Data-intensive clusters rely on in-memory object caching to maximize the number of requests that can be served from memory in the presence of popularity skew, background load imbalance, and server failures. In order to improve I/O latency and for load balancing, these caches typically employ selective replication, where the number of cached replicas of an object is proportional to its popularity. Selective replication, however, often falls short in practice, because it needs careful selection of replication factors and dynamic, load-aware replica placement.

EC-Cache is a load-balanced, high-performance cluster cache that uses erasure coding in a novel way to overcome the limitations of selective replication. EC-Cache employs two techniques: (a) splitting and erasure coding individual objects during writes, and (b) late binding, wherein obtaining any k out of (k + r) splits of an object are sufficient, during reads. As compared to selective replication, EC-Cache improves load balancing by a factor of 3.3X and reduces the median and tail read latencies by more than 2X, while using the same amount of memory. EC-Cache does so using 10% additional bandwidth and a small increase in the amount of stored metadata. The benefits offered by EC-Cache are further amplified in the presence of background network load imbalance.

The genesis of this work traces back to 2013, when I was just wrapping up Sinbad and heard Rashmi Vinayak giving a talk about her work at Facebook. While we planned many times, we were always busy with other stuff and never managed to work together until very recently. During this time, the project evolved from disk-based storage to general object store to its current form: in-memory object cache. The very energetic Jack Kosaian tracked me down last year to work on something exciting, which also helped in finally getting the project going at full speed. I’ve been very fortunate with my collaborators.

This year the OSDI PC accepted 47 out of 260 papers. This happens to be my first time submitting to OSDI. It’s also my first paper with my own student. Jack has been a tremendous force that kept the project going and helped Rashmi proceed at a fast pace. I also want to thank Rashmi for mentoring Jack throughout the process. I love this advising business :) Go Blue!

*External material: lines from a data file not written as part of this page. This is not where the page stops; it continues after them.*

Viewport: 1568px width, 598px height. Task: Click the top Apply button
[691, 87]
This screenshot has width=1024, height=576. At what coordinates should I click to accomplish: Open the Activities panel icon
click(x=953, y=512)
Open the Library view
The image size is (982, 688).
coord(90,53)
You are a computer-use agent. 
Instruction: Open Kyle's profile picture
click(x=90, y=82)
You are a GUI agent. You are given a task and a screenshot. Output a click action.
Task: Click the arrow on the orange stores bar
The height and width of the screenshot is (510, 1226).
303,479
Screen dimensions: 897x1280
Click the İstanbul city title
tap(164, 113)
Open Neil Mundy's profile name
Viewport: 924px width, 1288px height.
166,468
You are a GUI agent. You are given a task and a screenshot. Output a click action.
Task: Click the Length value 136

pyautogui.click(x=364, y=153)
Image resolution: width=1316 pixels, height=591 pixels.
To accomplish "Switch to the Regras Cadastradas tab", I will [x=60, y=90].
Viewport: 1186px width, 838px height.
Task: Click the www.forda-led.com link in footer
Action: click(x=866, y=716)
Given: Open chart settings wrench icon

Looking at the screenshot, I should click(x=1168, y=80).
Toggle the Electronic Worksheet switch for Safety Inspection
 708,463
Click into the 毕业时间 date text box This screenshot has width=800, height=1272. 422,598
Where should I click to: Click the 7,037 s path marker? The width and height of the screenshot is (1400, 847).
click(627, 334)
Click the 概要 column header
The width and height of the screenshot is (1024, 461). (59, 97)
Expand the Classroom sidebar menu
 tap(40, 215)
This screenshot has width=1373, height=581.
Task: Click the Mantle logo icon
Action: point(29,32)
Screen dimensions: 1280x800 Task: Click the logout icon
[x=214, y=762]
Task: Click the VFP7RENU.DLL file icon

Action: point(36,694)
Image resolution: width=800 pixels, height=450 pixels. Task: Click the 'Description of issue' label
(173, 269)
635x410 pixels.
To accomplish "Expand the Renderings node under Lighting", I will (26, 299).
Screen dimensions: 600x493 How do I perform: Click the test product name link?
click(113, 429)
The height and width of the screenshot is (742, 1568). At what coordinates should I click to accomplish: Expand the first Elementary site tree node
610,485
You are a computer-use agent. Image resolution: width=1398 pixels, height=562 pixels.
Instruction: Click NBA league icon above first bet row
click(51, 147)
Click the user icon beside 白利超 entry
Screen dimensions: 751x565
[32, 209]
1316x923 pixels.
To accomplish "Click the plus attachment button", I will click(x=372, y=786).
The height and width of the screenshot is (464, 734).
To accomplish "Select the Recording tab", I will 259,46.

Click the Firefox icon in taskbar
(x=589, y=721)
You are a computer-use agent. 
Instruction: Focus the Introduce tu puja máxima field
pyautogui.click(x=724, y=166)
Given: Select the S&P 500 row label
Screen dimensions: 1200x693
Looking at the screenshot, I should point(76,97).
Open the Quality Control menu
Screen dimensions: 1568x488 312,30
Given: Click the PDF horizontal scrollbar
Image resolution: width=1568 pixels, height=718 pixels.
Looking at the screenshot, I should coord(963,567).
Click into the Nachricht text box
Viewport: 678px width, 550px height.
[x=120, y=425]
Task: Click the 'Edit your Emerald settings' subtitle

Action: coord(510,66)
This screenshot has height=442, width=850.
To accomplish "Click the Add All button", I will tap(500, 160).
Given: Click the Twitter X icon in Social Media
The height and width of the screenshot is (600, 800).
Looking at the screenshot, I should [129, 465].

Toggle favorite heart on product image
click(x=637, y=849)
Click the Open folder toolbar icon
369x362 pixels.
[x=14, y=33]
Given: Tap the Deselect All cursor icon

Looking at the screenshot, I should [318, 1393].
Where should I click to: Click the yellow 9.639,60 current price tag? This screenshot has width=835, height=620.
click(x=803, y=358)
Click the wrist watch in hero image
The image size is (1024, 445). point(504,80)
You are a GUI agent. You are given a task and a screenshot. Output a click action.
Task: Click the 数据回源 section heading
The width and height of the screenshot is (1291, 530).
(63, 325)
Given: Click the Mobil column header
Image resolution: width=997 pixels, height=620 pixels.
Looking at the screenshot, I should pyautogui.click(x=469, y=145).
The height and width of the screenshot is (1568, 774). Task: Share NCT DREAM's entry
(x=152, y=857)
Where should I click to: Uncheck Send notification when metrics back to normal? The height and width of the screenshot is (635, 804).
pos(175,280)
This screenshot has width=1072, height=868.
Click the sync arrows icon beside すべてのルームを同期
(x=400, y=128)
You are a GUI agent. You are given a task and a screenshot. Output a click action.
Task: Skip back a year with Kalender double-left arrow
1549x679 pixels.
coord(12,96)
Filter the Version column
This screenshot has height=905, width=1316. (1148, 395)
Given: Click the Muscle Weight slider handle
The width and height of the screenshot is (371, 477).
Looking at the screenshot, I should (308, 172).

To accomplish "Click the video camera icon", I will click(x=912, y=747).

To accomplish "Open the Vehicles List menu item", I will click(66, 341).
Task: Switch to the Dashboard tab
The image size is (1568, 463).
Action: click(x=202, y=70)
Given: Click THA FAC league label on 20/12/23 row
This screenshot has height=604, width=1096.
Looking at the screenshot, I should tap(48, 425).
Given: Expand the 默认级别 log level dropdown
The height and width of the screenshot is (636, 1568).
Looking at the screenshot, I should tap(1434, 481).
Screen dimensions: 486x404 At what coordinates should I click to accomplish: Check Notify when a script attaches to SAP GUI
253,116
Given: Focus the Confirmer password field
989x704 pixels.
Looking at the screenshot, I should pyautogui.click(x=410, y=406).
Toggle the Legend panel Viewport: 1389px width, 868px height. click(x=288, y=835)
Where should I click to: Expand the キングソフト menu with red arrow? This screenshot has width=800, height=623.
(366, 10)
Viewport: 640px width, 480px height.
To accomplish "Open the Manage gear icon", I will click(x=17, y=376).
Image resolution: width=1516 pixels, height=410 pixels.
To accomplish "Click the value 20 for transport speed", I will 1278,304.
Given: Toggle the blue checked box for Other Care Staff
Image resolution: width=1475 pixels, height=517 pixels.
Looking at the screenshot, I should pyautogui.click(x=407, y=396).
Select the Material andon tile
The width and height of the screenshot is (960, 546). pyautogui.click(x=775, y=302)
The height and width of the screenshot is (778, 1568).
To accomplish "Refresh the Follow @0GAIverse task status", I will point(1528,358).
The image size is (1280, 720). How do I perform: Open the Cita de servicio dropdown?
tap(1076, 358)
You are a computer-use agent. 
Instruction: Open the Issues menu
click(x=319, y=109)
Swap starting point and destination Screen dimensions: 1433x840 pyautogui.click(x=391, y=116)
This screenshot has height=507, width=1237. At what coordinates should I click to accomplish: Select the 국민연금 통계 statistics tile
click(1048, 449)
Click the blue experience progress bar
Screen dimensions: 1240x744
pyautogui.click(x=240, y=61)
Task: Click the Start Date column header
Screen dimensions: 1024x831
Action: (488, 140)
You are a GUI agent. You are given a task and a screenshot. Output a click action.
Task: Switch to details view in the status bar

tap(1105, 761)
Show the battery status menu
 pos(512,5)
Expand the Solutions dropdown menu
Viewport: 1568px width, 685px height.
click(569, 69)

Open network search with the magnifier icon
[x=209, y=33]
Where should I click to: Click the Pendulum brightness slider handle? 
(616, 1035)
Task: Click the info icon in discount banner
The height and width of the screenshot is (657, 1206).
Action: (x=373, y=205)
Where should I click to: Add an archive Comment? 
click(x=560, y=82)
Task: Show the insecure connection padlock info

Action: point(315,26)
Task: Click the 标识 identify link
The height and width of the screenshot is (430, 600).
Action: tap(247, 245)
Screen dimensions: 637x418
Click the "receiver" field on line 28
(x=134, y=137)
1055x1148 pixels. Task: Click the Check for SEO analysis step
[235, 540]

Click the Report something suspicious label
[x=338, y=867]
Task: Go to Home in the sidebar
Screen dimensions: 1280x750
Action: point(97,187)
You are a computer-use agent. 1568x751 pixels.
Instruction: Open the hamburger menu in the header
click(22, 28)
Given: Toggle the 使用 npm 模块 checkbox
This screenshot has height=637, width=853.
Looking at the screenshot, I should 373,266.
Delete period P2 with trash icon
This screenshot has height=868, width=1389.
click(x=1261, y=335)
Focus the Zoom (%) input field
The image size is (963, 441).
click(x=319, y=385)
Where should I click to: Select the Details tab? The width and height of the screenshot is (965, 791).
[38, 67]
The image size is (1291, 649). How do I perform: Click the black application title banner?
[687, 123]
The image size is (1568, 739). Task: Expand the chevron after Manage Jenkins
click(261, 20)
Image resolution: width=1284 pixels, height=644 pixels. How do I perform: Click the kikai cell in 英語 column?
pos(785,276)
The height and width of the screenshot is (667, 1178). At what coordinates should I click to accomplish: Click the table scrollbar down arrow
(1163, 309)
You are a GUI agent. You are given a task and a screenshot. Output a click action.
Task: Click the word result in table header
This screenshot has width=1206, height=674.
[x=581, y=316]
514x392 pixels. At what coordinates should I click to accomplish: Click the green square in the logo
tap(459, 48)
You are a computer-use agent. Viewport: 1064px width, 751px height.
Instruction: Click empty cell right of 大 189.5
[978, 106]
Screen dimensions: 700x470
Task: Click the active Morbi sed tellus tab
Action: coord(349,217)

Received SIGCOMM Doctoral Dissertation Award

About a week or so ago Bruce Maggs, SIGCOMM’s awards chair, kindly informed me over the phone that my dissertation on coflows has been selected for the 2015 ACM SIGCOMM Doctoral Dissertation Award. The committee for the award included Ratul Mahajan, Dina Papagiannaki, Laurent Vanbever (chair), and Minlan Yu, and the citation reads:

Chowdhury’s dissertation provides novel and application-aware networking abstractions which significantly improve the performance of networked applications running in the cloud.

It’s a great honor to join some great researchers who’ve won this award before me.

It goes without saying that this achievement wouldn’t have been possible without my great advisor Ion Stoica keeping me on course, my excellent collaborators over the years, and many others who paved my way in multiple ways. I am also grateful to some of my biggest supporters: Randy Katz, Mike Franklin, Srikanth Kandula, and Vyas Sekar. An equal amount of credit, if not more, goes to my family and friends, who cheered me on and supported me for so many years. I don’t say it often enough: thank you!